Branding campaigns can be measured by sales trend changes.
Kyle Matthews, director of sales and marketing for Janet Davis Cleaners, Berkley, Michigan, describes that business’s tracking process: “We choose our actual spending by doing our best to track each source to identify what works and what doesn’t. We ‘tag’ new customers that redeem coupons... Then we run reports later, utilizing these tags to see what sales were generated from each campaign each year.”
Since the most common approach to marketing in our industry is to use discounts, the analysis will start there.
Discounts are easy to analyze because they are:
- Easy to promote,
- Easy to track,
- Easy for your staff to talk about, and
- Potentially quick-cash generators.
The results can be easily obtained through your POS system by measuring:
- The sales on the promoted item
- The total sales increase over the comparable period
- The number of customer touch points
- Customer actions and feedback
Also, watch for and measure the negative impact of discounts, which can threaten your business.
Giving the Impression of “Fake” Pricing — Reduced pricing gives the consumer the idea that your “regular prices” are higher than they should be and that you are systematically overpriced. This consumer impression that “regular” equates to “inflated” is so pervasive that the federal government and many states have passed very strict laws about advertising that incorporates price comparisons.
Measurement: Does the service usage drop after the sale and only recover on the next sale?
Special Pricing to Select Customers — If special pricing is offered to attract new customers only, your existing customers feel poorly treated and may even leave to become a new customer elsewhere.

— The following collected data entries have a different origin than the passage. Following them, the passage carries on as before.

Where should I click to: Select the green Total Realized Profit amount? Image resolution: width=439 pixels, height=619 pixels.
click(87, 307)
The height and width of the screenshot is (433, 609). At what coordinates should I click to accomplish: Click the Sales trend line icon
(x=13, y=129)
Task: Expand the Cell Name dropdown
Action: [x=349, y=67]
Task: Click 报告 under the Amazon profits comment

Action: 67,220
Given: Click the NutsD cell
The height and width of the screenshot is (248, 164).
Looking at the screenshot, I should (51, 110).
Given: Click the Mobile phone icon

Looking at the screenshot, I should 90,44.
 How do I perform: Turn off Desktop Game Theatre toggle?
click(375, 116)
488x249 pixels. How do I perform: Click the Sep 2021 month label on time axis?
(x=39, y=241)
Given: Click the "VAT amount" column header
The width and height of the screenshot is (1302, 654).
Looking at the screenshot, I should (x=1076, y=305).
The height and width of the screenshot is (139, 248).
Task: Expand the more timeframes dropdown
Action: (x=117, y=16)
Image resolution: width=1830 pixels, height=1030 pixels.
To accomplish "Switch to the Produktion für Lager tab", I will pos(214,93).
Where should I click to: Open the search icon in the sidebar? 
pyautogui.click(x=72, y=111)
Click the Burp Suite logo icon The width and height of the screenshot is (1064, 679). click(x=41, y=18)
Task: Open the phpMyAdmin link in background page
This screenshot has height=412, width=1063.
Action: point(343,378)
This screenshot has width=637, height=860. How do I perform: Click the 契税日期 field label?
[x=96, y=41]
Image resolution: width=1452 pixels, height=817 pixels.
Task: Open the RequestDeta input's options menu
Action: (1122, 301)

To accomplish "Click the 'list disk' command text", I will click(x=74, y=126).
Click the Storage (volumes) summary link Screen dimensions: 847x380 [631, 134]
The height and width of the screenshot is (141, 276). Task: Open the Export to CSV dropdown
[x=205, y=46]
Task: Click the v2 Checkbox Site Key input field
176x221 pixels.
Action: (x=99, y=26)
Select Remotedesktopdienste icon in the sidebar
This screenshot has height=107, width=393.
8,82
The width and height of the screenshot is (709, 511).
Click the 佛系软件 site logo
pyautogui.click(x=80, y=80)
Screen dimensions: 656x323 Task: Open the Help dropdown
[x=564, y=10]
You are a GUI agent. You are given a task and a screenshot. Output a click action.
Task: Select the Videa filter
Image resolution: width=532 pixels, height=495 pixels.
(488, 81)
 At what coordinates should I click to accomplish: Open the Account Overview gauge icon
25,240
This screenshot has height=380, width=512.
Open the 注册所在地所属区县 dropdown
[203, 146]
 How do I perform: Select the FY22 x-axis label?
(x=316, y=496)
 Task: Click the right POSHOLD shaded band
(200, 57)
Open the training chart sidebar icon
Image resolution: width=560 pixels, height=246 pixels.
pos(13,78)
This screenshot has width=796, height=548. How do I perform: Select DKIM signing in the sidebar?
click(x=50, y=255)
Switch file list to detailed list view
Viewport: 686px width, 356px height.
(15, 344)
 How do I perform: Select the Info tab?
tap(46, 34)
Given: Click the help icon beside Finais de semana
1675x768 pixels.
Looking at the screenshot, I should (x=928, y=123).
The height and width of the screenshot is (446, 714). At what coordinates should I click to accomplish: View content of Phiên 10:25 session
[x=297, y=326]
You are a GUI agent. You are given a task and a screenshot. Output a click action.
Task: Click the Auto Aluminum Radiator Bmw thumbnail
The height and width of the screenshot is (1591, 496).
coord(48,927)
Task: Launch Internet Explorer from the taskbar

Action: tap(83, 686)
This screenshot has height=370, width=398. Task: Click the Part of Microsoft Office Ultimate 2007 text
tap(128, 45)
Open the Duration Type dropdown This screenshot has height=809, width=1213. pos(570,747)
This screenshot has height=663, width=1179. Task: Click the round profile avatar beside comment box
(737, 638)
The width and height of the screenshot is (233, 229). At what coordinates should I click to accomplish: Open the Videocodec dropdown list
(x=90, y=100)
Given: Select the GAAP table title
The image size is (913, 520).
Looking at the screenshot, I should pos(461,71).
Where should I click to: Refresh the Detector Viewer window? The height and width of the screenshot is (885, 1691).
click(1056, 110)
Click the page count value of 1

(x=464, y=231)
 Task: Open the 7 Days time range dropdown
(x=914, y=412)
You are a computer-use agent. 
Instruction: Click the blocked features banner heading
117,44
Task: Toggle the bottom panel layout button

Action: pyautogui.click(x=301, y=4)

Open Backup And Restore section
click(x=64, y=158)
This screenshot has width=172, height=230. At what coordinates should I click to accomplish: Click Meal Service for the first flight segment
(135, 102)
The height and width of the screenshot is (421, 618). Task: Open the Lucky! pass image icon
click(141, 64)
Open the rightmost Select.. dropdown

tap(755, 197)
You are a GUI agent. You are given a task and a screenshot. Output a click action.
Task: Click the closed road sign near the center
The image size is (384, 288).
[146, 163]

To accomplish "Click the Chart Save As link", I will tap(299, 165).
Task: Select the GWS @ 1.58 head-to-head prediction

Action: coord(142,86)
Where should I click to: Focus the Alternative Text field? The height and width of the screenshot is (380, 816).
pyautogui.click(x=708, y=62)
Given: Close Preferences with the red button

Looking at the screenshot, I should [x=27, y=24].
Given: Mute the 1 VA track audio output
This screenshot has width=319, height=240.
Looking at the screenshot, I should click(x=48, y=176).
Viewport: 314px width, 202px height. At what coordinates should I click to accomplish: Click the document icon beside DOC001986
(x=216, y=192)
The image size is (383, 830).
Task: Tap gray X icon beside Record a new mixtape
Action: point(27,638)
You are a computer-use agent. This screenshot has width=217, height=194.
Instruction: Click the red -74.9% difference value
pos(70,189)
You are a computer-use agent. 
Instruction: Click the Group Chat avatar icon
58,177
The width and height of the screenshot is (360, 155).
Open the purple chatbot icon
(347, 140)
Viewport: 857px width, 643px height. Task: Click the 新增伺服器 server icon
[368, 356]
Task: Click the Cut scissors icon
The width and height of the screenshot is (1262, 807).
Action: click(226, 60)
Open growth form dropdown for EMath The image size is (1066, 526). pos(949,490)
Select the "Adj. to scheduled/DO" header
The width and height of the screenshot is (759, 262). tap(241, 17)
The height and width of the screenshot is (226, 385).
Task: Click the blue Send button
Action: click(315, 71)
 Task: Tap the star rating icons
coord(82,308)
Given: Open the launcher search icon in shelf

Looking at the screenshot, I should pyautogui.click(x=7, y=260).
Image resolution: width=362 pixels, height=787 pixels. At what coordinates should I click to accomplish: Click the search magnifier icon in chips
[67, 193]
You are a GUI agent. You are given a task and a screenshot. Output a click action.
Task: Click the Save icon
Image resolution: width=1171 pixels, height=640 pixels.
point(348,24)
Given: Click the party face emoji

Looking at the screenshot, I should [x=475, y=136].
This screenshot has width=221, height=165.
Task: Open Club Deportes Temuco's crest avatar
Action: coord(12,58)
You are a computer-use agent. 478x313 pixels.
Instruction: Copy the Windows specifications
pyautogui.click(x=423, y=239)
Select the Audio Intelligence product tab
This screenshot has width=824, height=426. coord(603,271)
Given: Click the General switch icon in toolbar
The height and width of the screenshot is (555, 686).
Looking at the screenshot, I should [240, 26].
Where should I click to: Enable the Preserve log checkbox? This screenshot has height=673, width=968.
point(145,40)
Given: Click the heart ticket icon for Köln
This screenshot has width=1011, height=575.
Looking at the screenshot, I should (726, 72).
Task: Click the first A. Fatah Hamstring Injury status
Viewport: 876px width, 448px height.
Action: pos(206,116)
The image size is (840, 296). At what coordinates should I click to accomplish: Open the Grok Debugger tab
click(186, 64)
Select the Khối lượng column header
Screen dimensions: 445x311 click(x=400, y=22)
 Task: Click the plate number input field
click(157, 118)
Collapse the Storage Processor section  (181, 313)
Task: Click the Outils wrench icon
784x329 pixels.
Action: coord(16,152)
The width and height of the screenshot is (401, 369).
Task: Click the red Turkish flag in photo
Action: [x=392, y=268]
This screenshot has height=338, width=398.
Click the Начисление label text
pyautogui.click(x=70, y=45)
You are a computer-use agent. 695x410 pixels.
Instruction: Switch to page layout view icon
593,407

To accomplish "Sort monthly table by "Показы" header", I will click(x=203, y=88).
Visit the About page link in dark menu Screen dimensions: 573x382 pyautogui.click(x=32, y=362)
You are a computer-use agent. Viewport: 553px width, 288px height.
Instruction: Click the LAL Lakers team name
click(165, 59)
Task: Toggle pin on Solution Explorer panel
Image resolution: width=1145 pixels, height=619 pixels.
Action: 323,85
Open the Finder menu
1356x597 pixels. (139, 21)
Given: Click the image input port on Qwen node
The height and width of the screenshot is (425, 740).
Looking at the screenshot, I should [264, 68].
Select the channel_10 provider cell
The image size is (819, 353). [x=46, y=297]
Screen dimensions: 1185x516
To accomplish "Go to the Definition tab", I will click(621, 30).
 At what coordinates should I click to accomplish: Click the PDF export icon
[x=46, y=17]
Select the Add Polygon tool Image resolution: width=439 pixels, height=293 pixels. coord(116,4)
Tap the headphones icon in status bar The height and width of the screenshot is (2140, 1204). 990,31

Measurement: How many regular customers comment or request the “new customer” pricing?
Full-Price Business — Full-price business will be diverted to lower revenue per piece and result in lower profits.
Measurement: Calculate the total cost of the product, including fixed costs, variable costs, promotional expense, overtime, failure to meet standards on other product categories during the sale, and damage to quality reputation if plant or system is overwhelmed by increased volume on sale item. Weigh all the costs against the net sales increase.
Waiting for Sale — Your staff may encourage customers to “wait for the sale” thereby delaying current business.
Measurement: Are the sales results suppressed in the period immediately before the sale?
Discounting Regularly — A steady stream of discounts will cheapen your brand and may actually drive away your best customers who question your motives, financial health and future stability.
Measurement: Customer retention of top 20% of customers by revenue.
Attracting Price Shoppers — Discounting also attracts price shoppers, a uniquely fickle audience that will hop to whomever has the lowest price.
Measurement: Retention of customers that used the discount.